La algarabía navideña suele venir acompañada de afán, precipitación y hasta estrés. Entre compras de regalos, decoración del hogar, planes con la familia y amigos, y miles de quehaceres, poco espacio parece quedar para la tranquilidad, el silencio y la contemplación que esta época también puede regalarnos.

Son precisamente los adultos mayores quienes, con su ritmo más pausado y su mirada enriquecida por la experiencia de vida, pueden recordarnos la importancia de saborear cada momento, descubrir la belleza escondida en lo pequeño, sencillo y cotidiano.

Para muchos abuelos y abuelas, la Navidad evoca nostálgicos recuerdos de tiempos pasados, cuando eran niños o jóvenes padres de familia. Surgen en su memoria imágenes de otros paisajes, otros amigos y parientes ya idos, otras navidades vividas. Como las olas de mar que van y vienen, estas reminiscencias producen una sana melancolía que los vuelve más propensos al silencio, la introspección y la oración.

Los años les han enseñado también que lo verdaderamente importante es la calidad de los momentos vividos, más que la cantidad de actividades realizadas. Que una mirada o un gesto de ternura pueden ser más elocuentes que muchas palabras. Que en medio del bullicio exterior, descubrir la voz del Niño Dios que nace en el propio corazón es el mayor regalo de Navidad.

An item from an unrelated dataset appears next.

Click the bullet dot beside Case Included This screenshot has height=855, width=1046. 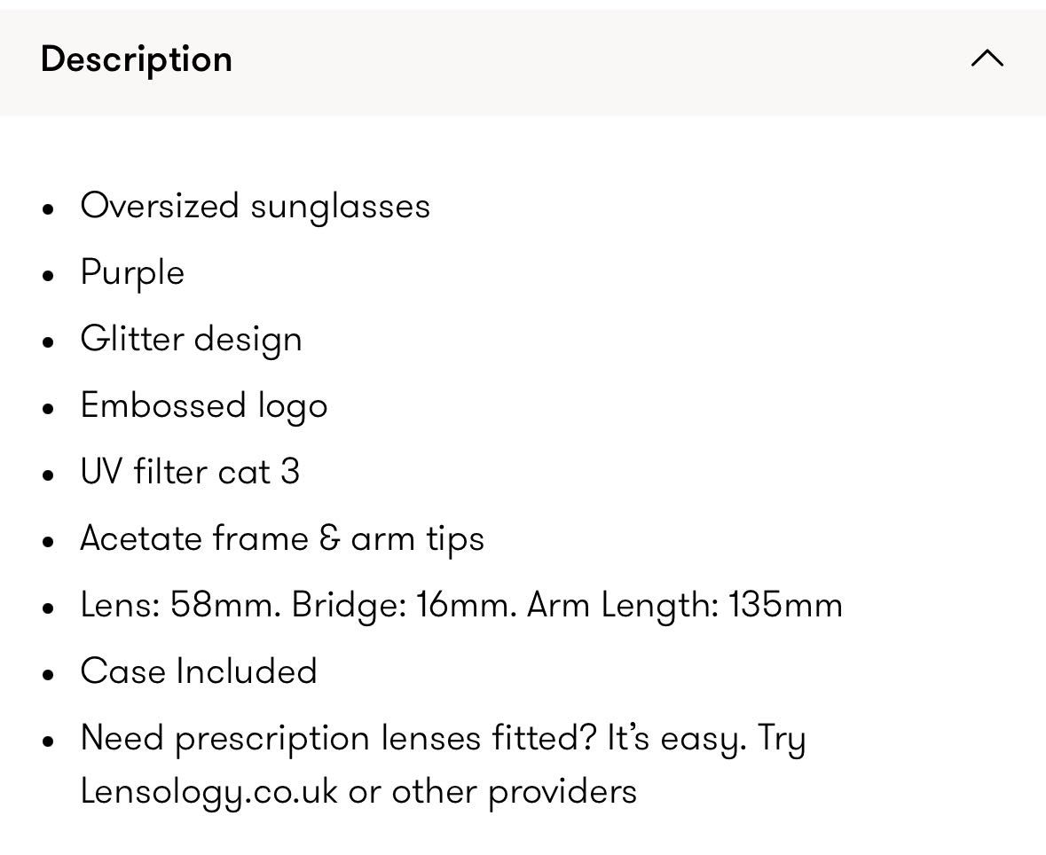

Los mayores tienen así una cita importante con la interioridad y la contemplación en estas fechas. Mientras los demás corren de un lado a otro abrumados y estresados, ellos saborean con serena alegría la paz que emana de sentirse profundamente amados por Dios.

Y con su sola presencia, con su modo de vivir este tiempo a un ritmo más sosegado, se convierten en faros que invitan a los suyos a darse un respiro, a frenar la inercia del activismo y reencontrar el gozo sencillo de los pastores y la Sagrada Familia reunida en torno al pesebre. Ojalá sepamos aprender de nuestros mayores este difícil arte de vivir el presente, y que su sosiego contagie al resto de la familia.